If you made a movie about a deaf man becoming the greatest composer in the history of the world — including into the future — people would say, “Nah. Too corny: never happen.”
As if they knew better than the world.
What a load that man carried. He didn’t know he was carrying it for us, but he was, though we didn’t exist yet — no ears to hear.
Beethoven was a short, ugly, barrel-chested, swarthy, pockmarked guy with unruly black hair, a look in his eyes, and frustrated love in his heart ...
A letter survives from a princess to whom Beethoven proposed marriage. She wrote to another princess that perhaps she should have accepted, “because everyone says he’s a genius,” but that she couldn’t do it, because “he’s so ugly, and half crazy.”
Poor Beethoven. The most richly endowed of all of us … to have to live a life like that.
I find it remarkable that despite all the drama the tragedy of his life, no one yet has made a decent movie about him. Maybe it’s because there’s not much action in the last decades of his life: from the day he realized he was losing his hearing until the day he died in pain, miserably, in a rented room.
I’ve spent years trying to write a screenplay about him: stalled in Act I, because what, really, can you do with Beethoven’s story, aside from letting him write the soundtrack?
All that any human hands could do with Beethoven’s story would detract from it.
The movie: Show Beethoven at his desk, pounding out contrapuntal rhythms with hands and feet, bellowing themes from the Grosse Fuge in his deaf man’s voice, occasionally putting quill to paper.

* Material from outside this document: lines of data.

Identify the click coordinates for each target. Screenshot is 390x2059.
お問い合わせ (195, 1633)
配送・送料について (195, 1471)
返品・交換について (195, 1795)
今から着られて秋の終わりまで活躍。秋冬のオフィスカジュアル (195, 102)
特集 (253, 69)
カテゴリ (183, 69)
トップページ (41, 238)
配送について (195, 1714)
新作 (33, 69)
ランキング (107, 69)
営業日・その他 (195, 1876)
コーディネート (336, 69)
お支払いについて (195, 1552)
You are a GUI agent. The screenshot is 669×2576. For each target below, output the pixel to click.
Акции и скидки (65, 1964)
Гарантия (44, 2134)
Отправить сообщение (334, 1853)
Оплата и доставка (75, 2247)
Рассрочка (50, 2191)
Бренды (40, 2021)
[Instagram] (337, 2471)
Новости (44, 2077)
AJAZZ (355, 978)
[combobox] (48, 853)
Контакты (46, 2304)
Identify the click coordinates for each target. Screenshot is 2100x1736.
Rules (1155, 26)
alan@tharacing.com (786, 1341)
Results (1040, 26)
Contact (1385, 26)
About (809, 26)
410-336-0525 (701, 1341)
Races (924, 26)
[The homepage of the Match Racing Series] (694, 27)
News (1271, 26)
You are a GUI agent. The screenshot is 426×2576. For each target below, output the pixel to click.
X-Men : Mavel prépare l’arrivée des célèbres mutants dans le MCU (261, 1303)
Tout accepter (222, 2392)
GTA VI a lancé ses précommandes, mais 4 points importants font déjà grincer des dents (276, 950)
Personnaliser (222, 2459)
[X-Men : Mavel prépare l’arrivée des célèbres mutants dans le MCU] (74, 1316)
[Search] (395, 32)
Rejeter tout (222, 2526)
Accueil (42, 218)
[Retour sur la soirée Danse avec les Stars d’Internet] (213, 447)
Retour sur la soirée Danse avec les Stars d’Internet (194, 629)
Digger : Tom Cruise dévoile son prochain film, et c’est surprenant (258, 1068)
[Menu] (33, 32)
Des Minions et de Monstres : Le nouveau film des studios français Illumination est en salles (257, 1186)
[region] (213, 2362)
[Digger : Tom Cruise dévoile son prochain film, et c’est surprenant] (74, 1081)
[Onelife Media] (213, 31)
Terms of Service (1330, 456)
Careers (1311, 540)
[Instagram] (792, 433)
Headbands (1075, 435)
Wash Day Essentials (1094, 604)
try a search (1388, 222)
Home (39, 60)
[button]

For hours on end?
Who’d want to watch that?
That’s where the movie moguls have us. They can make things up to get out of a tight spot.
Most of us are not allowed to do that. Nor was Beethoven.
Some true tales from his life:
With the Turks’ cannons approaching the gates of Vienna, and severe political repression in the Homeland, Beethoven roared in his favorite tavern, in his deaf man’s voice, that the German Emperor should be hanged from the nearest tree.
And he got away with it.
‘Cause who’d want to be the guy who prosecuted Beethoven?
The best short reminiscences of Beethoven come from the wonderful, and cheap, Dover Books paperback: “Beethoven: Impressions by his Contemporaries,” edited by Oscar Sonneck.
These are eyewitness reports from people who knew Beethoven or met him, or cast eyes upon him.
Beethoven hated to take pupils, unless they were young countesses — and then … maybe.
One of his favorite students was Carl Czerny, whose Etudes are way too familiar to anyone who ever tried to play Classical piano.
Czerny said that Beethoven didn’t mind technical mistakes — wrong notes — but he could not abide failures in expression: misinterpreting a musical phrase. Beethoven became so enraged during one piano lesson that he bit a student on the shoulder — not for wrong notes, but for misinterpreting Beethoven’s meaning — for playing it the wrong way.
One stormy night in Vienna, Beethoven was informed, or thought he had been informed, or imagined, that Prince Lobkowitz had said something slighting about one of Beethoven’s compositions. So Beethoven, in dudgeon, trekked through the muddy streets of Vienna, in a cold rainstorm, up to Lobkowitz’s castle. On the other side of town.
Now, Prince Lobkowitz was one of three nobles who was keeping Beethoven alive — paying his bills — through annual subsidies, so long as Beethoven stayed in Vienna: for the glory of the city. On this night, Beethoven found the Prince at dinner, with other noblemen, in the castle.
Beethoven, covered with mud and dripping wet, marched past the table right up to the Prince, hollered, “Lobkowitz, you ass!” Then tromped on out of there, through the storm, to his rented room.
True story. Several witnesses.
When I cast my eyes up to Beethoven, day after day, he reminds me of all the times when I whined about trifles as a youngster, and my Mom said: “You ain’t got it so bad, Buster.”